**Aim of the task**
Although the entries contain pictures, only their text goes into the copy, set down exactly.

────────────────────────────────────────

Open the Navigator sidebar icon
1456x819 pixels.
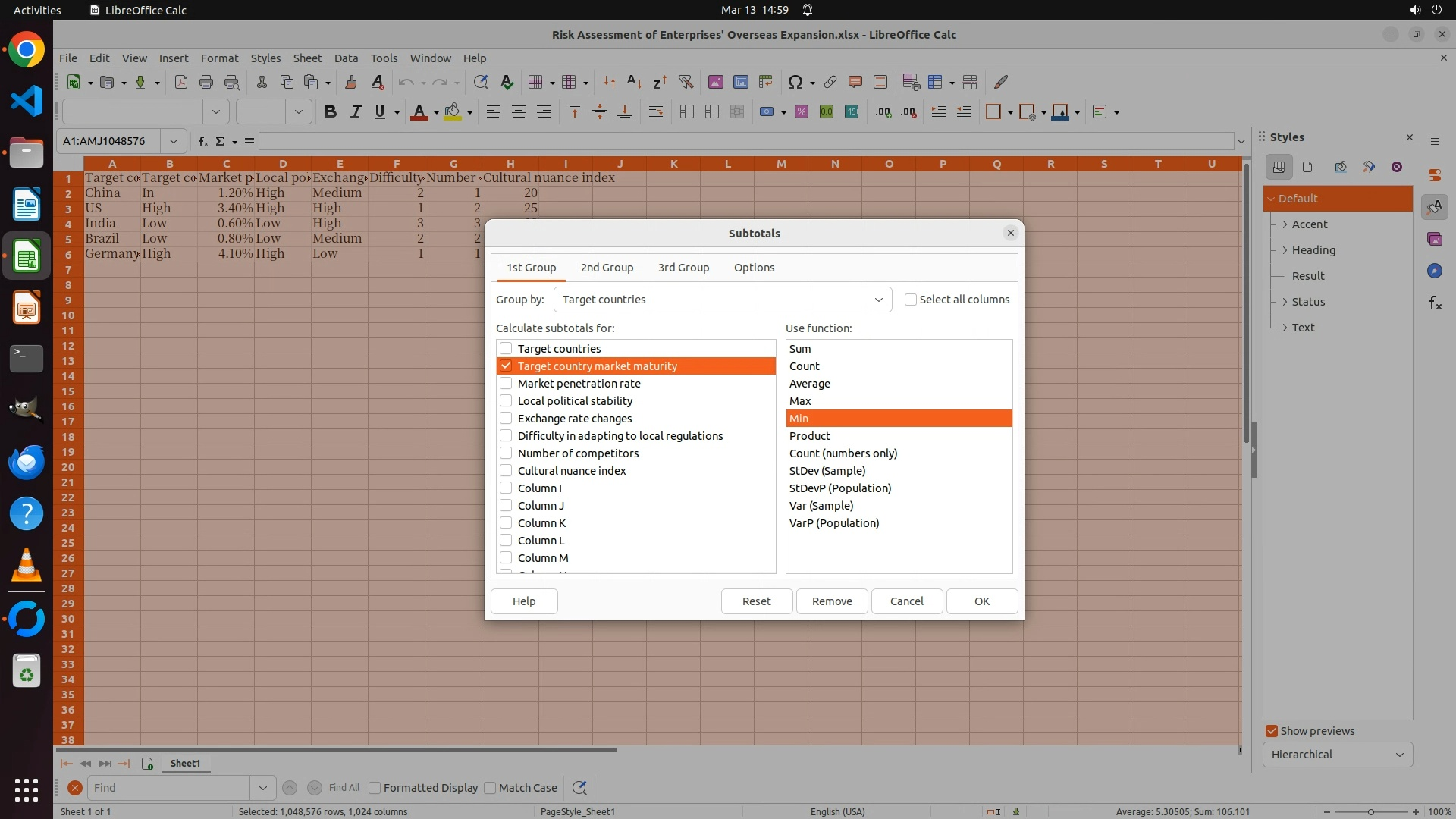coord(1434,271)

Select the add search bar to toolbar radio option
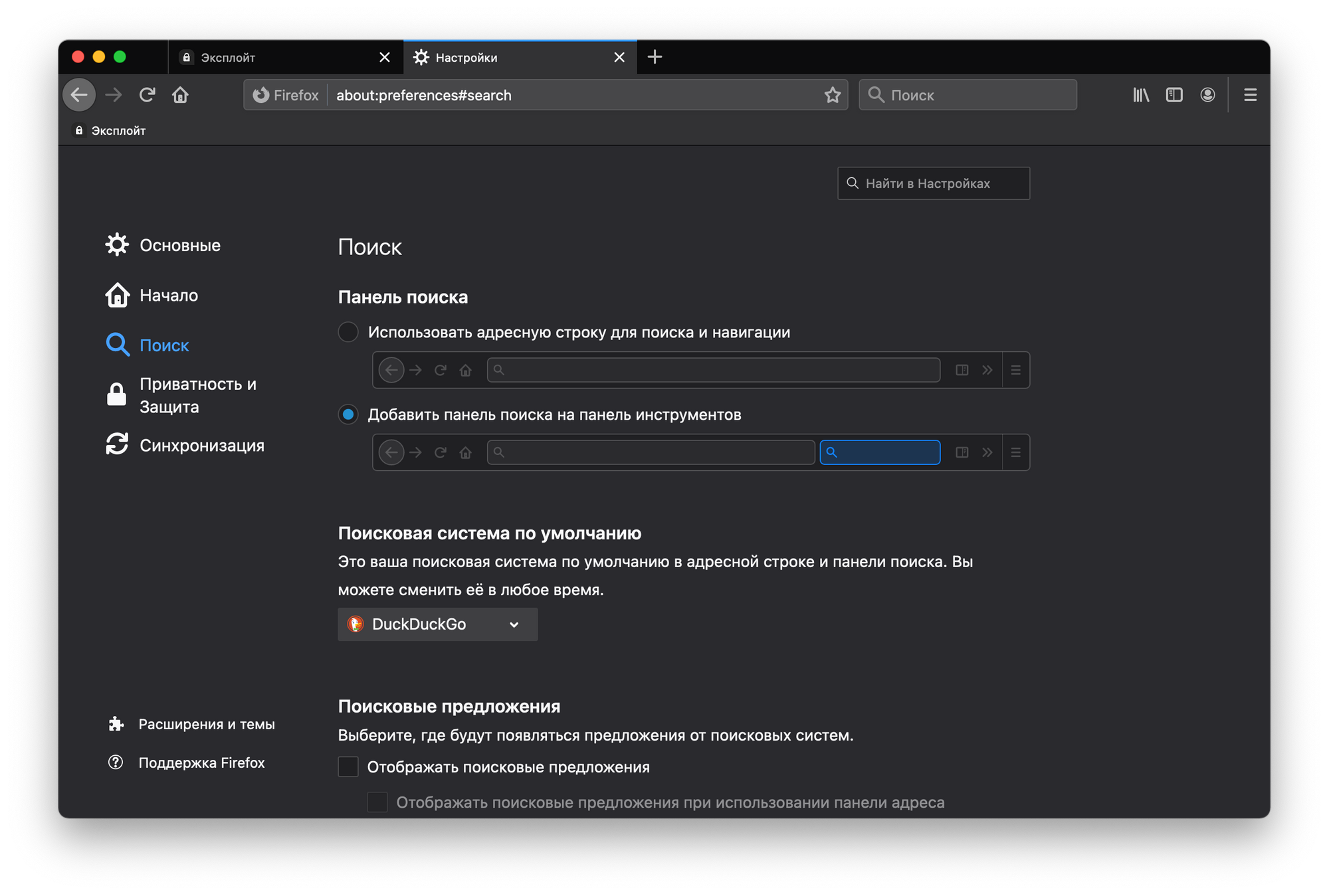(348, 414)
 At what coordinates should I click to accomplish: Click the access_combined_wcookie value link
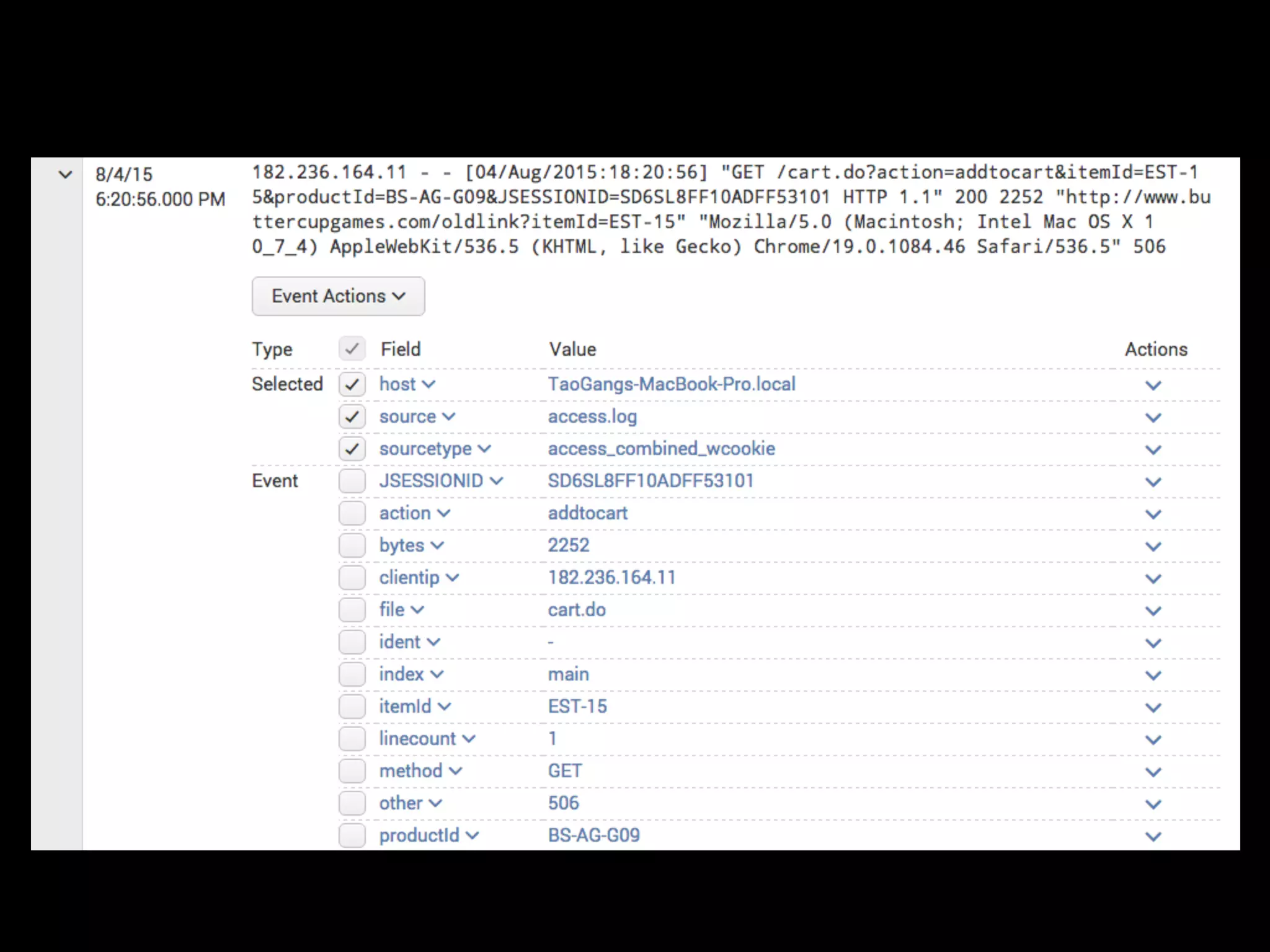pos(661,449)
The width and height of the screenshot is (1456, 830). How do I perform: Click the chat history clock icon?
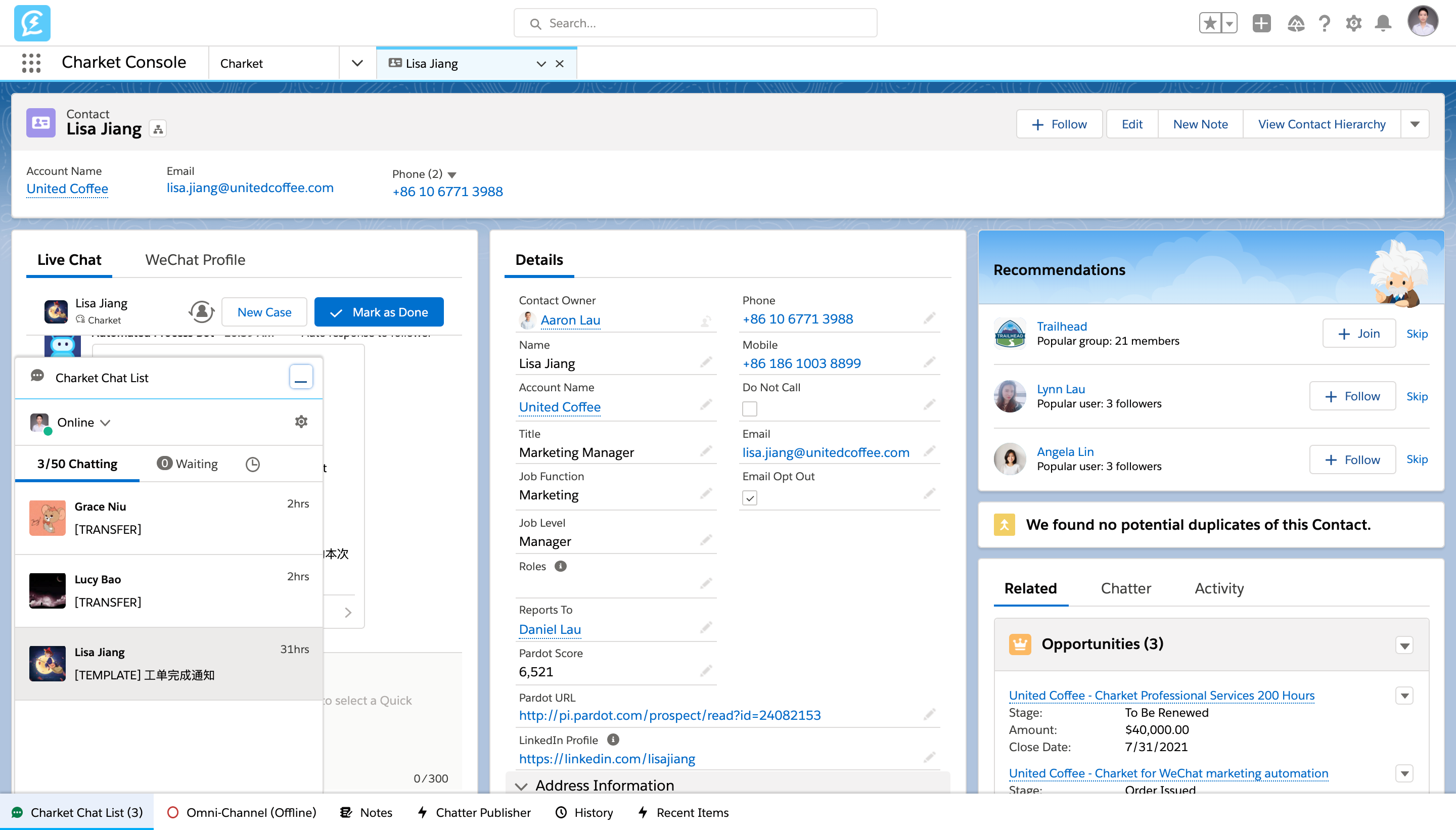click(x=253, y=464)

────────────────────────────────────────

**Task result**
Open the Navigator sidebar icon
1456x819 pixels.
coord(1434,271)

Select the add search bar to toolbar radio option
(348, 414)
 At what coordinates should I click to accomplish: Click the access_combined_wcookie value link
pos(661,449)
The width and height of the screenshot is (1456, 830). How do I perform: Click the chat history clock icon?
click(x=253, y=464)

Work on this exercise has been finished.